Por supuesto, al fin le llegó el momento. Aquel que
ignora la ley de las probabilidades desafía a un adversario invencible. Fue en Resaca,
en Georgia, durante el transcurso de una maniobra que resultó en la toma de Atlanta.
Enfrente de nuestra brigada, las trincheras enemigas se extendían por campos abiertos
a lo largo de la suave cima de una colina. Estábamos muy próximos a ellas, en el
sotobosque, en cada extremo de este campo abierto, pero no albergábamos esperanzas
de ocupar aquel claro hasta la noche, en que la oscuridad nos permitiría abrirnos
camino como topos y surgir de las madrigueras. Nuestra línea se encontraba en el
límite del bosque, a medio kilómetro del enemigo. Más o menos formábamos una especie
de semicírculo en el que la línea enemiga quedaba como la cuerda del arco.
–Teniente, vaya a decir al coronel Ward que se acerque
tanto como pueda, manteniéndose a cubierto, y que no malgaste munición en disparos
innecesarios. Puede usted dejar su caballo.
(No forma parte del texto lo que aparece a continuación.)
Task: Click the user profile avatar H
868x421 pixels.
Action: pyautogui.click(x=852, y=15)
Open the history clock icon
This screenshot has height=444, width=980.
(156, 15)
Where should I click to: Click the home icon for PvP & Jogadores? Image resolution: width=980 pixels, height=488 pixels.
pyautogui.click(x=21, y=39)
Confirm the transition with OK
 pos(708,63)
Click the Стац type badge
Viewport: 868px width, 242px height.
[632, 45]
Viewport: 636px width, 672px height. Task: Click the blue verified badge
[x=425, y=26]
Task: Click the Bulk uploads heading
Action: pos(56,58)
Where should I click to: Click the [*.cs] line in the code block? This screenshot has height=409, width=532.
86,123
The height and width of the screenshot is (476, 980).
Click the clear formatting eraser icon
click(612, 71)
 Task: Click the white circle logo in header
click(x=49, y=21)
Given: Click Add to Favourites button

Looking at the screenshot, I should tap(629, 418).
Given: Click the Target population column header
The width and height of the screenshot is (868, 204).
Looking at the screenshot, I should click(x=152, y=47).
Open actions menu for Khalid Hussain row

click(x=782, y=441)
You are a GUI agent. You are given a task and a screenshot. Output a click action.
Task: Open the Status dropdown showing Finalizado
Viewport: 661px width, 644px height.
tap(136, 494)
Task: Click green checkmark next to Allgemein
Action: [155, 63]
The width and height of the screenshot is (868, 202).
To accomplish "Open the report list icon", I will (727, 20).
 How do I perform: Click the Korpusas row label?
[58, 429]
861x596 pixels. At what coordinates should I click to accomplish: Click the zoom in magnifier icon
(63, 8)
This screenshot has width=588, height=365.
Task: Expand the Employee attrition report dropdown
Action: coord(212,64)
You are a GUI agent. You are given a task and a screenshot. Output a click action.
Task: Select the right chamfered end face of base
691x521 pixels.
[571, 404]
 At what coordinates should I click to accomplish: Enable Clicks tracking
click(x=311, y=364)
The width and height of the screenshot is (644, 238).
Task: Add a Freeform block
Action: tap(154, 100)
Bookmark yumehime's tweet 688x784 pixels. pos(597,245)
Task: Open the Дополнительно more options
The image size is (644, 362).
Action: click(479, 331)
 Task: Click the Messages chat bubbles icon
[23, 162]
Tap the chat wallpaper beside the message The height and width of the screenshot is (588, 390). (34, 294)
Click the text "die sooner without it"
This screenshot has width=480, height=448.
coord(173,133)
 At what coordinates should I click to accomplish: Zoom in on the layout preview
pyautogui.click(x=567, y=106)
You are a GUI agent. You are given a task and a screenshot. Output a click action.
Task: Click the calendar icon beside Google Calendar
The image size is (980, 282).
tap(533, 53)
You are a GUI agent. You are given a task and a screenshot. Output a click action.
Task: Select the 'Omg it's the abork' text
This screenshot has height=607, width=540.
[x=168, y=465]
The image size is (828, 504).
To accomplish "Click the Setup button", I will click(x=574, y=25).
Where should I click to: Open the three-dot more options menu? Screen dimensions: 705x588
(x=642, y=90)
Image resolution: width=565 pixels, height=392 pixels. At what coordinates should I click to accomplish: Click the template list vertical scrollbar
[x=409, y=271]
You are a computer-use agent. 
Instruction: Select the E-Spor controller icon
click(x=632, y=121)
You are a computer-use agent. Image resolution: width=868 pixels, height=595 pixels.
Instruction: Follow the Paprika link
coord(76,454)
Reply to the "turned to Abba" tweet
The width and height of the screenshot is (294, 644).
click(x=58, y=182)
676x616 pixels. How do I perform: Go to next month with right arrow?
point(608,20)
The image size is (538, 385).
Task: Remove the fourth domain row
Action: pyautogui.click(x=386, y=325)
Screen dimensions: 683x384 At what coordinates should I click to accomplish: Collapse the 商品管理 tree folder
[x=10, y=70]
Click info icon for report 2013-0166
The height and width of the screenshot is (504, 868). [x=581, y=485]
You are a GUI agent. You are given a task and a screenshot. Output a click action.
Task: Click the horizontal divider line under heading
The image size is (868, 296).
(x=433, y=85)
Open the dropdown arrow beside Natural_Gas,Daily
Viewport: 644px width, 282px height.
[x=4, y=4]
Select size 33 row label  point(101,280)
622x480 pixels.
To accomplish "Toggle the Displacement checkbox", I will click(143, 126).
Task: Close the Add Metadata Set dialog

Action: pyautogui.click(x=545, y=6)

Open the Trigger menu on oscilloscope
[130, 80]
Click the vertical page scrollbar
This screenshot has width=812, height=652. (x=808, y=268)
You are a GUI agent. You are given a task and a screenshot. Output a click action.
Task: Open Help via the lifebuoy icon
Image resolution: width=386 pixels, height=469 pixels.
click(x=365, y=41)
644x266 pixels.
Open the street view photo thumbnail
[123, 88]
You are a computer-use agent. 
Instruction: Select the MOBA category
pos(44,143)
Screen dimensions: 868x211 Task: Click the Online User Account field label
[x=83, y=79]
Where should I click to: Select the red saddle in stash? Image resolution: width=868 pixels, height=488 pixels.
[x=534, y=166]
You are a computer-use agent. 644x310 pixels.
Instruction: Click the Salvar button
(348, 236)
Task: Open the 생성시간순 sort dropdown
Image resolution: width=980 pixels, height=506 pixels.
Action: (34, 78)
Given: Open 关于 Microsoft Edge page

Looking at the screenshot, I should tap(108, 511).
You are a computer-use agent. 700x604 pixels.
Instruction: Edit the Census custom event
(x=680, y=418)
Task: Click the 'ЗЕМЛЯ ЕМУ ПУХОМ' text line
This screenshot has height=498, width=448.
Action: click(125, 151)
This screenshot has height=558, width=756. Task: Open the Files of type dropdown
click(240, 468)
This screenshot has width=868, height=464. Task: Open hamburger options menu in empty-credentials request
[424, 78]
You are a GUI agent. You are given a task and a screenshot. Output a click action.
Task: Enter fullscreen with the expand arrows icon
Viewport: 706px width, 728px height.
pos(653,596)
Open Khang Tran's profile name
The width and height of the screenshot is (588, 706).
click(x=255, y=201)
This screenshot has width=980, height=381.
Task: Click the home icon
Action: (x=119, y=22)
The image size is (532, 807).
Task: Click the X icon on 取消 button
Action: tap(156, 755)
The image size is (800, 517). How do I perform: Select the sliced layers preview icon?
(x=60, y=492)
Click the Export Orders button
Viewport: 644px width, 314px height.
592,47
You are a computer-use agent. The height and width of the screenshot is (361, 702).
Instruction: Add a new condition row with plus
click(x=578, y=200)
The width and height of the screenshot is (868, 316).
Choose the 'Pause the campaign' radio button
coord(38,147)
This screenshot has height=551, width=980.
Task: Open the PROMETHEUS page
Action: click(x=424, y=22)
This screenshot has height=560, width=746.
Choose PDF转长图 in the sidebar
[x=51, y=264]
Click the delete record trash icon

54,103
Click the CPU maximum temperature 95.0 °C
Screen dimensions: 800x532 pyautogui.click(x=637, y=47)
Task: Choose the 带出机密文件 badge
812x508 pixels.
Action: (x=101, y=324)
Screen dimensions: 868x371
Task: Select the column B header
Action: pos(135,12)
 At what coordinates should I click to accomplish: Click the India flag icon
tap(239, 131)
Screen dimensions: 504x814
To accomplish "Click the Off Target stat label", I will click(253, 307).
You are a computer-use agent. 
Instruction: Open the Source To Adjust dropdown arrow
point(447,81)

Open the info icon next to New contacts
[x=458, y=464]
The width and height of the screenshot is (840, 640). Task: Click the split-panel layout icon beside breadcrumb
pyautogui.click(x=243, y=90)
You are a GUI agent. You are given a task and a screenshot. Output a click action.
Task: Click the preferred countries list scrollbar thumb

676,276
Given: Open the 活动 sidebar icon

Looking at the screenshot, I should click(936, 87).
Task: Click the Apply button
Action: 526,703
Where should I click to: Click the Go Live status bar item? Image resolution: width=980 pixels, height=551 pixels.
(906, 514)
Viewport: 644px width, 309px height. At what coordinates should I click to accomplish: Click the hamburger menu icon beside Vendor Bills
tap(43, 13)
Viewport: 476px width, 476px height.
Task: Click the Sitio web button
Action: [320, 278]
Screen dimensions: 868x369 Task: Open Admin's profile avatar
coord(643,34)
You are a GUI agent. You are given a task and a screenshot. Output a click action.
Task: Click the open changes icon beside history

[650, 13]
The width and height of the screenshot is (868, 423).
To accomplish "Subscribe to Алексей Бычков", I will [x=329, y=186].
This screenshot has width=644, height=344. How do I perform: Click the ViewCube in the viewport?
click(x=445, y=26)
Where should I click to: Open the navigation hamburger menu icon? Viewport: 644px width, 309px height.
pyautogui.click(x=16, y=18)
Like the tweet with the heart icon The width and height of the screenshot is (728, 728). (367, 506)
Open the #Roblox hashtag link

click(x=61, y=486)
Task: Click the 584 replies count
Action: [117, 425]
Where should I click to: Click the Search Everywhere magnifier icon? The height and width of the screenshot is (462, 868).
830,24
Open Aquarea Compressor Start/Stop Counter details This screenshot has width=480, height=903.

Cuando el general impartió esta orden, nos encontrábamos
en el margen del bosque, en el extremo derecho de aquel arco. El coronel Ward se
hallaba en el extremo izquierdo. La sugerencia, hecha por el general, de dejar el
caballo, significaba, obviamente, que Brayle debía tomar el camino más largo, a
través del bosque y por en medio de los hombres. En realidad, era una sugerencia
innecesaria. Ir por el camino más corto suponía fracasar con toda seguridad en la
entrega del mensaje. Antes de que nadie hubiera podido interponerse, Brayle cabalgaba
a medio galope por el campo abierto y de las trincheras enemigas surgía un fuego
crepitante.
–¡Paren a ese maldito loco! –aulló el general.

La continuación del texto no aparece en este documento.